A deputada considera fundamental transformar politicamente o país e garantir uma agenda de direitos para as mulheres e de enfrentamento à desigualdade.

“Este Brasil de Bolsonaro, do ódio e do racismo, nós não queremos mais. Tudo que queremos é um Brasil com justiça social, onde as pessoas negras possam existir, sem nenhuma forma de discriminação. O Brasil, maior diáspora afro das Américas, precisa deixar de ser senzala e cova para negros e passar a ser o lar seguro e digno”, ressalta Olívia Santana.
 
O cenário eleitoral desigual não deve ser diferente este ano.

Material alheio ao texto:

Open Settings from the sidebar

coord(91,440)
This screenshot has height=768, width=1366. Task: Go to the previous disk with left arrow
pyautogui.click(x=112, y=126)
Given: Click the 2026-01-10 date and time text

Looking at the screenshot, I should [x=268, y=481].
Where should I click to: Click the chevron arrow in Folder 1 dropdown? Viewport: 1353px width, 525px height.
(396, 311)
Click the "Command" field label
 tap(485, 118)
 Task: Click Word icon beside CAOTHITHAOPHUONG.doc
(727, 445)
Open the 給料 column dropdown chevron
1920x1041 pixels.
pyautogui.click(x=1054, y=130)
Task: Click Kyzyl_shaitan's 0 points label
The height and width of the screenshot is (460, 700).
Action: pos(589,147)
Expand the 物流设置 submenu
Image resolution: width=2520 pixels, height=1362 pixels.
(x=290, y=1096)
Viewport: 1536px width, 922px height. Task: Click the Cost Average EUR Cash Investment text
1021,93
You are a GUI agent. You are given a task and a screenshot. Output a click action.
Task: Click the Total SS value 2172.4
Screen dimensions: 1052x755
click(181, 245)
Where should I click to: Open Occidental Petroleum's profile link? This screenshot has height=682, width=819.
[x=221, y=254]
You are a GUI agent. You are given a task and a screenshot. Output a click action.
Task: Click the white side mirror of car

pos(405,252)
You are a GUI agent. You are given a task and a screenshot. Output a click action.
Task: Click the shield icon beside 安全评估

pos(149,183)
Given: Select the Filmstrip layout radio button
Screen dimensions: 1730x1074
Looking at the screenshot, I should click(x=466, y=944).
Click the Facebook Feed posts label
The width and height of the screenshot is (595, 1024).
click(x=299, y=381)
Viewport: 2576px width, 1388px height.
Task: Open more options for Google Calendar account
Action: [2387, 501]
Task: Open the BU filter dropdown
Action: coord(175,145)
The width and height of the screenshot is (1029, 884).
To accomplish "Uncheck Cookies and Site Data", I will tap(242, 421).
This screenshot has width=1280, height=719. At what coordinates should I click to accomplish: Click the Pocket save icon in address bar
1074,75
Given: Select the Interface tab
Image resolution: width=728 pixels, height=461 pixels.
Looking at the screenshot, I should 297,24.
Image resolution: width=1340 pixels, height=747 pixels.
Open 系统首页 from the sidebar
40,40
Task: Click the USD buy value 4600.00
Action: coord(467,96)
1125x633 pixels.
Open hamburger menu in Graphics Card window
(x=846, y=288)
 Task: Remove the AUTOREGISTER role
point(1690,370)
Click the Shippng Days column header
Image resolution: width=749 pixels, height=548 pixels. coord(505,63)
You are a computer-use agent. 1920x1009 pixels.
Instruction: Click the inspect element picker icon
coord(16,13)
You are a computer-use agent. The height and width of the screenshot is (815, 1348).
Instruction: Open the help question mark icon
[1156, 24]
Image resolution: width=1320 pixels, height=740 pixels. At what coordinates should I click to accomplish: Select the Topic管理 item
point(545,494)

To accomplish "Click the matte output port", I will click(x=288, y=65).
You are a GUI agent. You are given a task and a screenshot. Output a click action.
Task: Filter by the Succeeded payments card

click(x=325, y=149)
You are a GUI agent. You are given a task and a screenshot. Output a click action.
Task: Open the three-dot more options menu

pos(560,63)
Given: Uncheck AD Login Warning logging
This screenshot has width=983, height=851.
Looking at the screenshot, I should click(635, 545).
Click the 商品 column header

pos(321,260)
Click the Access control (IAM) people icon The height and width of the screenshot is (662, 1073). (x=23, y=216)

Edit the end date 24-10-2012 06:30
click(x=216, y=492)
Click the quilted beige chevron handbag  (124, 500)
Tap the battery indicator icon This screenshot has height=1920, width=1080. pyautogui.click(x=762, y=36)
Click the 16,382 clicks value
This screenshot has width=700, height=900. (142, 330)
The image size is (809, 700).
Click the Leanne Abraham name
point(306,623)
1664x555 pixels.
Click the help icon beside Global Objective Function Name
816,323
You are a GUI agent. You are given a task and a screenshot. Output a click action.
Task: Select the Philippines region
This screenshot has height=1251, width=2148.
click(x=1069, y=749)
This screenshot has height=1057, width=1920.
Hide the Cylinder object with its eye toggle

O prazo para registro de candidaturas encerra na próxima segunda-feira, 15. Até a sexta-feira, 12, a maioria dos candidatos pela Bahia, em relação a todos os cargos, se declarou pardo (48,58%), seguido por pretos (28,79%), brancos (22,16%) e indígenas (0,32%). Amarelos e as pessoas que não informaram a cor da pele somam 0,16%.

Mas, isso não significa um avanço no final das contas. Apesar de o número menor de brancos candidatos, natural para um estado como a Bahia, os eleitos devem representar ainda um embranquecimento na composição da ALBA, cenário que se repete na maior parte das casas legislativas municipais.   

“O parlamento e o poder político não foram preparados para nós, homens e mulheres negros. Esses espaços foram para os herdeiros escravocratas, os herdeiros de grandes fortunas, que não é o nosso caso. Então, eles nos suportam, mas não nos aceitam”, desabafa Suíca.